48. The method according to claim 40, wherein said tolerance or course of a tolerance is detected by an increased level of a nucleic acid molecule comprising a nucleotide sequence selected from the group consisting of SEQ ID No. 3, SEQ ID No. 4, SEQ ID No. 5, SEQ ID No. 6, SEQ ID No. 7 and SEQ ID No. 8 or their complementary nucleotide sequences.

49. Use of a nucleic acid molecule according to claim 26, vector according to claim 33, host cell according to claim 34, polypeptide according to claim 35, recognition molecule according to claims 36 or 37 or 38 and/or vaccine according to claim 39 in at least one of medical prophylaxis, clinical follow-up, graft follow-up treatment, clinical diagnostics or therapy.
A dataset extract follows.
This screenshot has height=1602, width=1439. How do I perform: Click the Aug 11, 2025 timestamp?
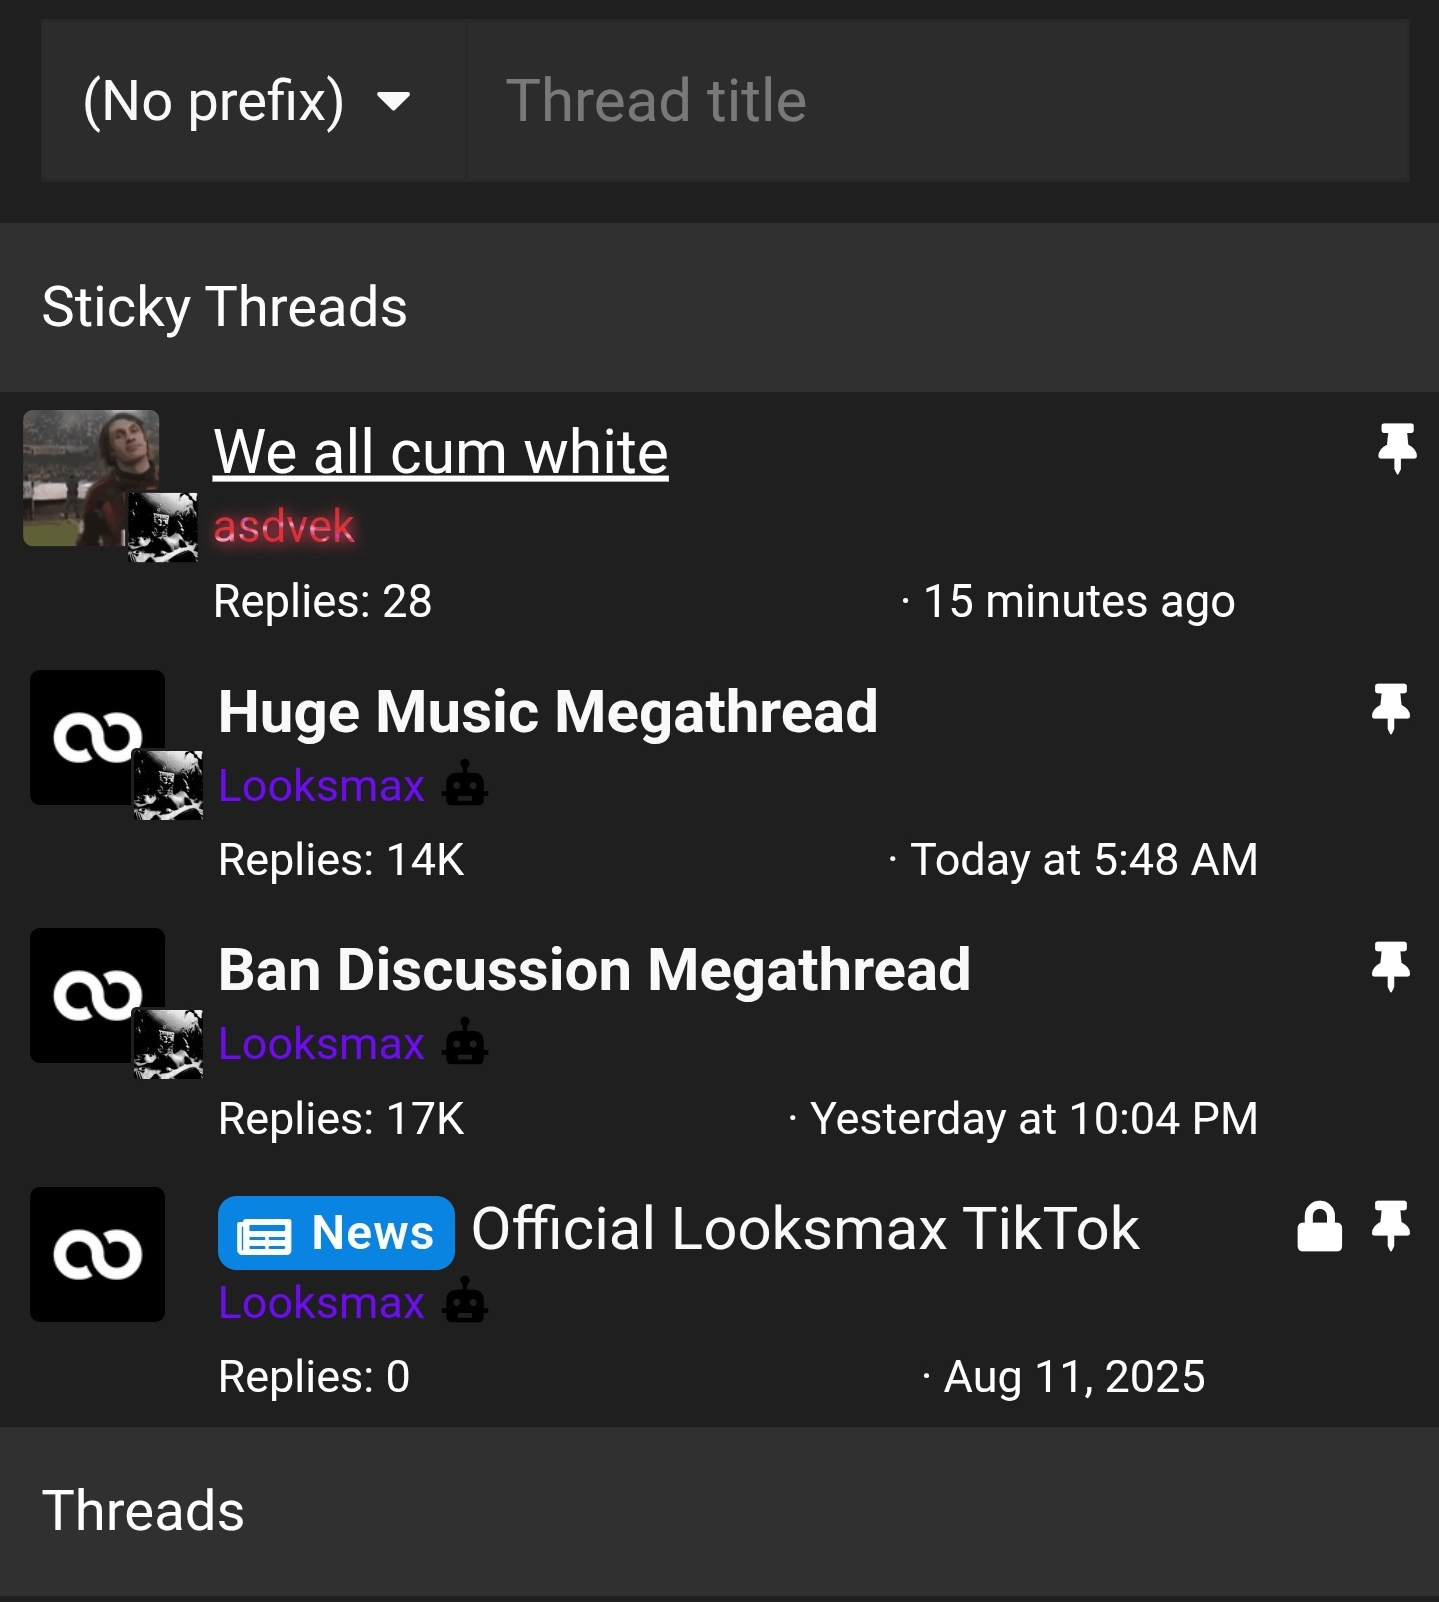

50. The use of the nucleic acid molecule according to claim 49 for the detection of T-cell-mediated immune processes.

51. The use of the nucleic acid molecule according to claim 49 for the detection of pathogenic T-cell-mediated immune processes.

52. The use according to claim 50, wherein said T-cell-mediated immune processes are auto-immune diseases or inflammations.

53. The use according to claim 50, wherein said T-cell-mediated immune processes are selected from the group consisting of an antiglomerular basal membrane disease, auto-immune diseases of the nervous system, systemic lupus erythematosus, Addison's disease, antiphospholipid syndrome, IgA glomerulonephritis, Goodpasture's syndrome, Lambert-Eaton myasthenic syndrome, bullous pemphigoid, thrombocytopenic idiopathic purpura, auto-immune thyroiditis, rheumatoid arthritis, insulin-dependent diabetes mellitus, pemphigus, auto-immune hemolytic anemia, dermatitis herpetiformis Duhring, membranous glomerulonephritis, Graves' disease, sympathetic ophthalmia, auto-immune polyendocrinopathies, multiple sclerosis and Reiter's disease.

54. The use according to claim 50, wherein said T-cell-mediated immune processes are at least one of physiological, pathological, clinical or subclinical graft reactions.

55. The use according to claim 54, wherein said graft reactions include at least one of a rejection crisis, a rejection reaction, a course of a rejection, a tolerance reaction or a course of a tolerance.

56. A kit comprising at least one of a nucleic acid molecule according to claim 26, a vector according to claim 33, a host cell according to claim 34, a polypeptide according to claim 35, a recognition molecule according to claims 36 or 37 or 38, or a vaccine according to claim 39.

57. Use of the kit according to claim 56 for the detection of a graft reaction.